Daily Journal - Aug. 2, 2001

Injunction Is No Fun Fun Fun for Beach
Boys Outcast When He Grows Up

By Gary Abrams
Daily Journal Staff Writer

It's OK for original Beach Boy Al Jardine to keep going on surfing safaris - but he better be careful how he shoots the curls. In an attempt to impose a cease-fire on at least one front in the litigation war among the surviving members of the '60s megagroup the Beach Boys and their heirs, US District Judge Harry L. Hupp this week issued a sweeping 11-page ruling against Jardine and his well-publicized effort to use the Beach Boys name on the concert circuit.

Hupp called the lawsuit "a tragic mess" and said that he had sought in vain several times to get the parties to make peace among themselves. Among other things, Hupp even invoked the name of another - and arguably lesser - '60s band, Steppenwolf, in a legal incantation against the unauthorized proliferation of Beach Boys bands.

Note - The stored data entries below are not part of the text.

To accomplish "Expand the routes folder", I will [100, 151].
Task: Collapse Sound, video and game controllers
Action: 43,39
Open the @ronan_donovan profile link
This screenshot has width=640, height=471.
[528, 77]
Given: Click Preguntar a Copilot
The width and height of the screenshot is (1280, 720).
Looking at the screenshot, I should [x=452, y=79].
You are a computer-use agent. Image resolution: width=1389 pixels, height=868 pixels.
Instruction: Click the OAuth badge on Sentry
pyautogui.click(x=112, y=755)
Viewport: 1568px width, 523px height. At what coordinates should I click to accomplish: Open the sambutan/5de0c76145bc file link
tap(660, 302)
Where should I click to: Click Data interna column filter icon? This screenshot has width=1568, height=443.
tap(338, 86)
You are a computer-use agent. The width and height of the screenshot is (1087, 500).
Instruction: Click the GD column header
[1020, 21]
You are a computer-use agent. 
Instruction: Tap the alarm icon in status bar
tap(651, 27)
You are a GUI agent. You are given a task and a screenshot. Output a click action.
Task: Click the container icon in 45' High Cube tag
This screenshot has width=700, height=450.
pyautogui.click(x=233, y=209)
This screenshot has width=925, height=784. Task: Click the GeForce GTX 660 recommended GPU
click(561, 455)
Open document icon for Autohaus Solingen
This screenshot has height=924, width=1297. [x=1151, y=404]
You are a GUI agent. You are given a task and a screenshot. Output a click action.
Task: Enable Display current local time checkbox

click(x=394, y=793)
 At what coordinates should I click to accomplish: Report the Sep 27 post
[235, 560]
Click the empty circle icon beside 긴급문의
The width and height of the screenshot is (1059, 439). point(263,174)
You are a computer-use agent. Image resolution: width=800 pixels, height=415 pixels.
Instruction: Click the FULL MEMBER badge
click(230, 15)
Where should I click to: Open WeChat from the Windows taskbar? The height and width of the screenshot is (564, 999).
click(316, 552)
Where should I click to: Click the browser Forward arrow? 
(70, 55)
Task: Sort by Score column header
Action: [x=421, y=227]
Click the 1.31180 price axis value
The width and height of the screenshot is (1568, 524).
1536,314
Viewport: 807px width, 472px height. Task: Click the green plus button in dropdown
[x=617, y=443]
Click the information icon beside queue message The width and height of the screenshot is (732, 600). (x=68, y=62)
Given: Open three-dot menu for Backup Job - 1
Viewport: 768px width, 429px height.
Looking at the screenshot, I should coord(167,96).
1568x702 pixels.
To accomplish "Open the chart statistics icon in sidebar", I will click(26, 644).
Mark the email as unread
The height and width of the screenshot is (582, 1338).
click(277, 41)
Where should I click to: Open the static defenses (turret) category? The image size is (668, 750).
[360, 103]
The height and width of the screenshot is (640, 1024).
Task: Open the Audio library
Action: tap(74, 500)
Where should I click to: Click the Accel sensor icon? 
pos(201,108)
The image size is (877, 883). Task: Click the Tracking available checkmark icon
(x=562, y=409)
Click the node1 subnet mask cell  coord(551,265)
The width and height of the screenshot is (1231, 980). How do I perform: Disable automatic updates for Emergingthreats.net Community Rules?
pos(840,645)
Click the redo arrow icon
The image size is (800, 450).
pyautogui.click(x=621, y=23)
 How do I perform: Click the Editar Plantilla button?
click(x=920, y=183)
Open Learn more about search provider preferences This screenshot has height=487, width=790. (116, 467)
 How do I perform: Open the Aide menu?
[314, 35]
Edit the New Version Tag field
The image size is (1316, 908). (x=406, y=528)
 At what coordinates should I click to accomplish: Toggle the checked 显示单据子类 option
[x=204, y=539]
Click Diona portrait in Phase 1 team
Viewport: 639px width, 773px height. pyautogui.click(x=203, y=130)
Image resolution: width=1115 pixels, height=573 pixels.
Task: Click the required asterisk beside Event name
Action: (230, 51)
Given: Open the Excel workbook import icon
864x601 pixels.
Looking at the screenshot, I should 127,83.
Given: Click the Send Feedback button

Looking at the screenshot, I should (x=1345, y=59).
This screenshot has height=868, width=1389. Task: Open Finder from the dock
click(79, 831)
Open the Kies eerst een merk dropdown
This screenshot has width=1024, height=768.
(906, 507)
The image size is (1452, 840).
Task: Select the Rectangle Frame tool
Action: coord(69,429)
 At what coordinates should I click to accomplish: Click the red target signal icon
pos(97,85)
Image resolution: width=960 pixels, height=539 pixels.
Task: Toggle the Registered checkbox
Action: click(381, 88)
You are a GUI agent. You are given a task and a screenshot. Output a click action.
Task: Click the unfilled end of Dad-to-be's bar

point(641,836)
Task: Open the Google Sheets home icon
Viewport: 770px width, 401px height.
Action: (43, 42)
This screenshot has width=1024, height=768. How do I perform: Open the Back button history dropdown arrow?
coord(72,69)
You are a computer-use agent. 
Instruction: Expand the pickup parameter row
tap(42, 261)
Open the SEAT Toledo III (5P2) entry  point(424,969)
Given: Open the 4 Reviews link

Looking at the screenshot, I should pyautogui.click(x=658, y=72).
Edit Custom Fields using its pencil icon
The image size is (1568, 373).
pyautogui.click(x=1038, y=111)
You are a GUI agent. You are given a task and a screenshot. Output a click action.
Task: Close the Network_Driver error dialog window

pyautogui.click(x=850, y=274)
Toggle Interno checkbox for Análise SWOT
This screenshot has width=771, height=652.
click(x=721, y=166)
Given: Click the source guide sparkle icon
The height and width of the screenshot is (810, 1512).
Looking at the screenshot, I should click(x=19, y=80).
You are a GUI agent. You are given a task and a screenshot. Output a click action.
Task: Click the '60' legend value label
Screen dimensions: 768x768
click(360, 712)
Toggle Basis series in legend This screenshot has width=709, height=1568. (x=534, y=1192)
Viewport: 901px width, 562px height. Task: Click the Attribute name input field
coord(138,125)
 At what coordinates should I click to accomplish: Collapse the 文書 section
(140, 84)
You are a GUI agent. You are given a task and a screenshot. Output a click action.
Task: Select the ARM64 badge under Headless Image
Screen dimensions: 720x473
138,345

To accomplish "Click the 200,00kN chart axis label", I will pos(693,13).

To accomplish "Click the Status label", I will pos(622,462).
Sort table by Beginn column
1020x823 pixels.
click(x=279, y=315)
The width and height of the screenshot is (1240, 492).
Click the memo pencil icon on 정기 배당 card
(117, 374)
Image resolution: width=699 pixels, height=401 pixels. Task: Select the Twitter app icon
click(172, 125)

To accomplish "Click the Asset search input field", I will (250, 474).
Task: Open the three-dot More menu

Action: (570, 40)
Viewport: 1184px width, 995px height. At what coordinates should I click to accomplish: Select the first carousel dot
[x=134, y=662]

On Monday, Hupp granted a partial summary judgment and a permanent injunction in favor of Brother Records Inc., the holding company formed by the Beach Boys to handle their joint interests, in its suit against Jardine. The injunction sets in concrete a preliminary injunction that Hupp issued last year.
Hupp ruled that Brother is the owner of the "Beach Boys" trademark and that "Jardine infringes the trademark if he uses it, or any variant of it, in the name or title of his band" without a license from Brother Records. Hupp added "the caveat that Jardine may, without using the name in the trademark in the name or the title of his band, factually describe his history of a founding member of the Beach Boys."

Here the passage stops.